Now If u want this to be displayed in u r web page or forum.
simply giv img src=


> *www.bencastricum.nl/msn/status.php/CODE GOES HERE.png



just replace u r code there.

( but remeber to add something like i am or my msn id is before this code)

here is what u get : 
suryaprivet@hotmail.com is ---- >>>>  
*www.bencastricum.nl/msn/status.php/4b2e649e-1606-4f7c-8979-ed7b649ab168.png

if u r gettin a error at step : 3 FOLLOW THIS

 If you are getting an error "uid is not available, contact not on FL contact list" DELETE the bot you added and add a new bot. So if you added msnbot9@bencastricum.nl Change the 9 to a 11 *there are 11 bots* and repeate the last step.

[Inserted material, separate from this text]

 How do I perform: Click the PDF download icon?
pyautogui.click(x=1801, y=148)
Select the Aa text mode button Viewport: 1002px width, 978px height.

This Service created by : bencastricum.nl
-----------------------------------------------------------------------------------
Now For Yahoo its ery very simple!

just add  this


> <a href="*edit.yahoo.com/config/send_webmesg?.target=YOUR YAHOO! ID&.src=pg">
> *opi.yahoo.com/online?u=YOUR YAHOO! ID&m=g&t=2</a>


!!! Remeber Change " Your Y! id "  with u r respective id.

----------------

Hope u like it!   

-- Surya


----------



## imported_sr_ultimate (Nov 15, 2005)

On Yahoo!, For a fast reply use this.



> <a href="ymsgr:sendim?YOUR YAHOO! ID">
> *opi.yahoo.com/online?u=YOUR YAHOO! ID&m=g&t=2</a>


----------



## ravimevcha (Nov 21, 2005)

really nice one. i dont know that we can also put our online status on our website.

thanks  a lot


----------



## shwetanshu (Nov 21, 2005)

thanx going on my blog


----------



## kato (Nov 21, 2005)

thanx now i have put it on my blog too


----------



## krishnathelord (Nov 22, 2005)

cool work krishnansurya


----------